Monday, December 7, 2009

They Came by Stealth



On a quiet Sunday morning, sixty-eight years ago today, when Japanese military planes flew low over the mountain peaks of Oahu, Hawaii headed for the U.S. Fleet at anchor in Pearl Harbor, they would precipitate a conflict that would end only after President Truman made his fated decision to drop nuclear bombs on the Japanese cities of Hiroshima and Nagasaki.

That conflict is but a faint memory in the minds of many Americans, and today’s activities will probably be taken up more with shopping for the holidays than it will be memorializing the conflicts of World War II which, among other tragedies, brought us the Holocaust.

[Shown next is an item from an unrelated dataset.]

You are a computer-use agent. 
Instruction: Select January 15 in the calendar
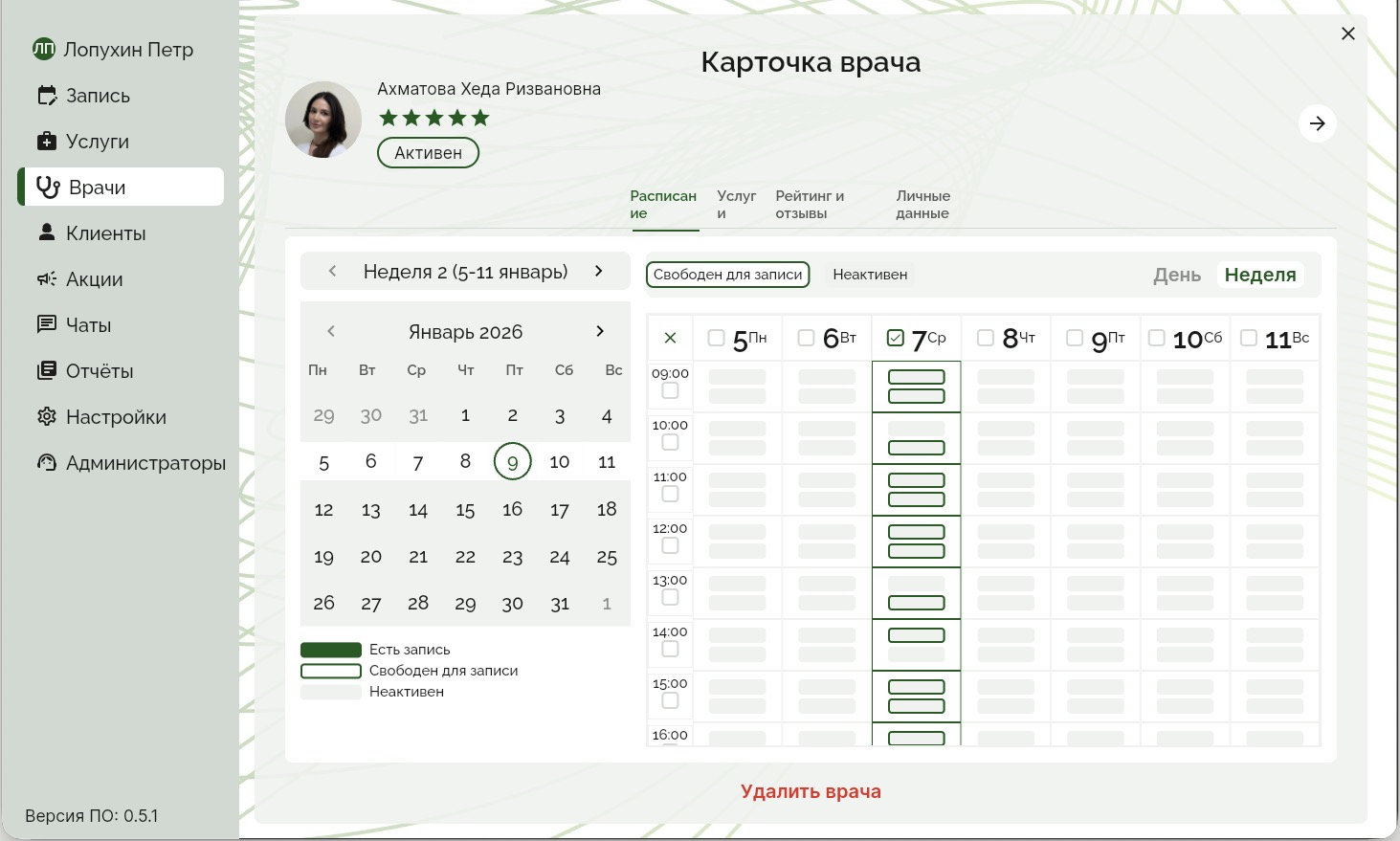pyautogui.click(x=465, y=509)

My brothers Roland, Roger and Harvey served in that war, and our family was extraordinarily lucky that they came back home to our cottage on a street where other homes displayed in their windows the gold stars representing fallen men and women.

Together, my brothers covered a wartime territory from Alaska to the Panama Canal Zone; from England to the European continent; and in the Philippines where Roland might have been part of a multi-point force of hundreds of thousands of troops prepared for a massive invasion of the Japanese homeland – an event which became moot after Truman’s decision.

Decades later, Roland would argue for NOT heading into a land war in Iraq. Perhaps he surmised that there would be no political will for the kind of total, overwhelming and unconditional victory which was the only result that America would accept following the six-year conflict brought on by the attack of December 7, 1941.

I miss you, my brothers. Jo-Jo wishes that you were still here for our crazy family get-togethers, especially those we had on New Year’s Day and all of the others on your farms.